Food and Beverage - 8
Ambience / Setting - 8
Value - 7
Service - 7.5
Will you return to this place? Definitely
I spent about S$38 per person

Review Date: 22 Sep 2008
177 River Valley Road, #B1-01/02 Liang Court Shopping Centre, Singapore
Bittergourd bittersweet

My wife and I decided to pay a deserved return visit to, what shall we say, the most deliberately retro restaurant in Singapore (minus the usual lame tourist-trappy lameness). We were lured by information from a dear friend (who is now dearer for this exciting news) that Nirai Kanai has daily promotions and Thursdays featured 50% off all sashimi dishes!

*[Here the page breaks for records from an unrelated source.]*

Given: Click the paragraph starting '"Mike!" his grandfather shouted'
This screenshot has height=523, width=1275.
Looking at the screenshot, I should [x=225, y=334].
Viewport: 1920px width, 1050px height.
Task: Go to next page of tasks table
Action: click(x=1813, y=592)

The daily promotions are proudly displayed at the entrance (and on their tables). I cannot remember all of them, but the notable ones are Mondays (50% off awamori bottles), Tuesdays (50% off lady's alcohol drinks) and Thursdays (50% off sashimi).

For our present meal, we had goya champuru (stir fried bittergourd), sashimi moriawase of 3 kinds of fish (salmon, tuna and madai/seabream), okinawan pancake, mini stew pork ramen/soba and chimbim (rolled okinawan crepes).

Okinawan goya truly lived up to its name. If you had seen the vegetable in the raw, you might think it's a medieval torture implement. And furthermore, us young 'uns tend to shy away from the horrors of bittergourd, healthy as it may be. Even so, be daring and goya will blow your mind. It's crunchy, refreshing and delicious, fried in black beans and egg sauce. The bitterness came as an after-thought. Like a slap after a roughshod kiss; you'd smile anyway.

The sashimi was for my wife. After so many years of eating japanese food, I still can't find the taste buds for raw fish. According to her, the 9 slices of fish weren't the freshest in the world, but it was decent and came in value-for-money thick-as-idiot slices.

The okinawan pancake was normal. It is a thin chinese pancake about 25cm in diameter (the kind you wrap peking duck with), topped with sprinklings of seaweed and shaved bonito flakes. It was ok, tastewise, but nothing too special. Tastes better when you wrap it around some goya and stuff the leaking package into your mouth. Hush your dirty thoughts, it's just bittergourd.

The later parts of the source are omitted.